TASK DETAILS: Select every line in the entries below that contains the word "legend", matching case exactly.

[begin ENTRIES SUPPLIED]

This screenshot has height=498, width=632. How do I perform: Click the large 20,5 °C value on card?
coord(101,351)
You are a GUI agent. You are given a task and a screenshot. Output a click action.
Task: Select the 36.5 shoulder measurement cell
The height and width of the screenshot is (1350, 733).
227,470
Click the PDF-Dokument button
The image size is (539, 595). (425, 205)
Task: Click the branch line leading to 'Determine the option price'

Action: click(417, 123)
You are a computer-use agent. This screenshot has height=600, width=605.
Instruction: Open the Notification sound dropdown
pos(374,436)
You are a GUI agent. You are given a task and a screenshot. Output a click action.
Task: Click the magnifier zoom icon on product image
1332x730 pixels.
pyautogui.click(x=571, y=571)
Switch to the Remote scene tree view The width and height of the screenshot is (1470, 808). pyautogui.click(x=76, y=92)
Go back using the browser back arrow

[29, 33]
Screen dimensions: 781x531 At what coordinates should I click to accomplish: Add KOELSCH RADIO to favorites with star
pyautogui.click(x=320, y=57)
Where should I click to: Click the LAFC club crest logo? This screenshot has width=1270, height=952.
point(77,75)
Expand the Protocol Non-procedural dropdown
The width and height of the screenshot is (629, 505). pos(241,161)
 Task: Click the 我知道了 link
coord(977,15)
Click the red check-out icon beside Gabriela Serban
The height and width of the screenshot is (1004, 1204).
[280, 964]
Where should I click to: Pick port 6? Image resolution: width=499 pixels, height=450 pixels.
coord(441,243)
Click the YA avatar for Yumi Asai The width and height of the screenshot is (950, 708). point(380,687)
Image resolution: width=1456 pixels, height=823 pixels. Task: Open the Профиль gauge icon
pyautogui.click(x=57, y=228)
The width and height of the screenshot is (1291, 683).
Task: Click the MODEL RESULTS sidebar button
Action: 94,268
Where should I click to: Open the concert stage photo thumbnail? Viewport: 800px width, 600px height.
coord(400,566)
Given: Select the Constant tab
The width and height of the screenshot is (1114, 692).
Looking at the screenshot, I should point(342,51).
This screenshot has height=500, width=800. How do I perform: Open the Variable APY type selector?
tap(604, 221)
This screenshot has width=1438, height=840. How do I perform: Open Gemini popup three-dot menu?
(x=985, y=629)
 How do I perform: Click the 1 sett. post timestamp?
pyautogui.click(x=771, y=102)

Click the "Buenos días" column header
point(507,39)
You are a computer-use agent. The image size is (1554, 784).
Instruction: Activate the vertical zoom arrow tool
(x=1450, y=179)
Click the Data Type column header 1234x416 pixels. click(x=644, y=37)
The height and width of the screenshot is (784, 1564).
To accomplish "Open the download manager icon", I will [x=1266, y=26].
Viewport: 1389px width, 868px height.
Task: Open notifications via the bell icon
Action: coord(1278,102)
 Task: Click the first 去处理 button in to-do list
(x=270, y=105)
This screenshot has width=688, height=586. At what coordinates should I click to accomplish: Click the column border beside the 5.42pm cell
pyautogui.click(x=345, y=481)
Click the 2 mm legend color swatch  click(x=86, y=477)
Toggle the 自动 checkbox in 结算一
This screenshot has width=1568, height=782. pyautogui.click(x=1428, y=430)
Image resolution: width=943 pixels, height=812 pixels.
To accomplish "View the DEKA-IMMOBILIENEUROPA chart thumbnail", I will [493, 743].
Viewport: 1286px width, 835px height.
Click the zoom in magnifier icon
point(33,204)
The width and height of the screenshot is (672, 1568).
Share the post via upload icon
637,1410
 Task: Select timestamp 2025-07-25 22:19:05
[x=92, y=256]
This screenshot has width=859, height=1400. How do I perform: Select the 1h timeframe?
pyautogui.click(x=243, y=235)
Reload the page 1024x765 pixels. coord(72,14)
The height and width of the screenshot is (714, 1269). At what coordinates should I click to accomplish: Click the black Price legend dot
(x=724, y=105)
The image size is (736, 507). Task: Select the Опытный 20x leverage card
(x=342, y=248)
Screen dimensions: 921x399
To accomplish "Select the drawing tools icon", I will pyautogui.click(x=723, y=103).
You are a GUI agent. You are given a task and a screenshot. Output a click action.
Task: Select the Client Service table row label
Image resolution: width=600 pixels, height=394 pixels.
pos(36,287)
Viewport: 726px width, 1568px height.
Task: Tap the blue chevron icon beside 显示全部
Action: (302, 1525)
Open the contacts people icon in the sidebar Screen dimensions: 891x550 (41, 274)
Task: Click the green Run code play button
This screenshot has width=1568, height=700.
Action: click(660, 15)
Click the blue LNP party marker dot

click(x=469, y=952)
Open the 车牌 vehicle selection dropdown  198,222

[end ENTRIES SUPPLIED]

CORRECT ANSWER:
Click the 2 mm legend color swatch  click(x=86, y=477)
The height and width of the screenshot is (714, 1269). At what coordinates should I click to accomplish: Click the black Price legend dot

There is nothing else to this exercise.